__Records shown__

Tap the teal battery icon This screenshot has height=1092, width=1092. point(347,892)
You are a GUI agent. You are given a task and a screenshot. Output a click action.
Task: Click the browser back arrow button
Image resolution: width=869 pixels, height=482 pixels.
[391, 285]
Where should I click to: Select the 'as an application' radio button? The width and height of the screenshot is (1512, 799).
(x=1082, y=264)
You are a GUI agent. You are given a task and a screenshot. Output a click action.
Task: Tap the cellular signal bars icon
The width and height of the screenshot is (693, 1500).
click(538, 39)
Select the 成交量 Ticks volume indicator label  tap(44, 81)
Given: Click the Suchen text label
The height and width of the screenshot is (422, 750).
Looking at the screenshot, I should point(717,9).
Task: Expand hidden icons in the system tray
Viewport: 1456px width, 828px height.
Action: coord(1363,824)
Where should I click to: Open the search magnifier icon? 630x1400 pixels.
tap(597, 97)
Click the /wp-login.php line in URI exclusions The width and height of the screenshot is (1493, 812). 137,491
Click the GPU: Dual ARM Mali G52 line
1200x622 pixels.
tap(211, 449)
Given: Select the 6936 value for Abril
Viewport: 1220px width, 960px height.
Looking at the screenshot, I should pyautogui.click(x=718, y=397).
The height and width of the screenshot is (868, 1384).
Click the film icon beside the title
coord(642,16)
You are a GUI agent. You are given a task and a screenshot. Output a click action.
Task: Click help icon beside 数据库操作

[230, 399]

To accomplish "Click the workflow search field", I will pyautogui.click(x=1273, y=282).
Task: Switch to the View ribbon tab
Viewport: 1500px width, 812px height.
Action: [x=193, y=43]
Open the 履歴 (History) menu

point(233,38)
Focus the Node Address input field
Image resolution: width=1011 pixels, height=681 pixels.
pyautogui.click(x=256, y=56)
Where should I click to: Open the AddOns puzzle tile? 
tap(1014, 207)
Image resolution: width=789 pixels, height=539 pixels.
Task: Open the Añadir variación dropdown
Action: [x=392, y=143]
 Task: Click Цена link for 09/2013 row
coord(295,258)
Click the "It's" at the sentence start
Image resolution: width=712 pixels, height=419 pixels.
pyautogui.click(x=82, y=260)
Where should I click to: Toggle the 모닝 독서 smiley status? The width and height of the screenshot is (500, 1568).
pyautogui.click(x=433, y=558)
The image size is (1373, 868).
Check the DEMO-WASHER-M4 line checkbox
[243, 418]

__Prompt__
Write out all of the items above again, swapping "GUI agent" for "interface agent" wherever it occurs and leaving everything else unchanged.

__Response__
Tap the teal battery icon This screenshot has height=1092, width=1092. point(347,892)
You are a interface agent. You are given a task and a screenshot. Output a click action.
Task: Click the browser back arrow button
Image resolution: width=869 pixels, height=482 pixels.
[391, 285]
Where should I click to: Select the 'as an application' radio button? The width and height of the screenshot is (1512, 799).
(x=1082, y=264)
You are a interface agent. You are given a task and a screenshot. Output a click action.
Task: Tap the cellular signal bars icon
The width and height of the screenshot is (693, 1500).
click(538, 39)
Select the 成交量 Ticks volume indicator label  tap(44, 81)
Given: Click the Suchen text label
The height and width of the screenshot is (422, 750).
Looking at the screenshot, I should point(717,9).
Task: Expand hidden icons in the system tray
Viewport: 1456px width, 828px height.
Action: coord(1363,824)
Where should I click to: Open the search magnifier icon? 630x1400 pixels.
tap(597, 97)
Click the /wp-login.php line in URI exclusions The width and height of the screenshot is (1493, 812). 137,491
Click the GPU: Dual ARM Mali G52 line
1200x622 pixels.
tap(211, 449)
Given: Select the 6936 value for Abril
Viewport: 1220px width, 960px height.
Looking at the screenshot, I should pyautogui.click(x=718, y=397).
The height and width of the screenshot is (868, 1384).
Click the film icon beside the title
coord(642,16)
You are a interface agent. You are given a task and a screenshot. Output a click action.
Task: Click help icon beside 数据库操作

[230, 399]

To accomplish "Click the workflow search field", I will pyautogui.click(x=1273, y=282).
Task: Switch to the View ribbon tab
Viewport: 1500px width, 812px height.
Action: [x=193, y=43]
Open the 履歴 (History) menu

point(233,38)
Focus the Node Address input field
Image resolution: width=1011 pixels, height=681 pixels.
pyautogui.click(x=256, y=56)
Where should I click to: Open the AddOns puzzle tile? 
tap(1014, 207)
Image resolution: width=789 pixels, height=539 pixels.
Task: Open the Añadir variación dropdown
Action: [x=392, y=143]
 Task: Click Цена link for 09/2013 row
coord(295,258)
Click the "It's" at the sentence start
Image resolution: width=712 pixels, height=419 pixels.
pyautogui.click(x=82, y=260)
Where should I click to: Toggle the 모닝 독서 smiley status? The width and height of the screenshot is (500, 1568).
pyautogui.click(x=433, y=558)
The image size is (1373, 868).
Check the DEMO-WASHER-M4 line checkbox
[243, 418]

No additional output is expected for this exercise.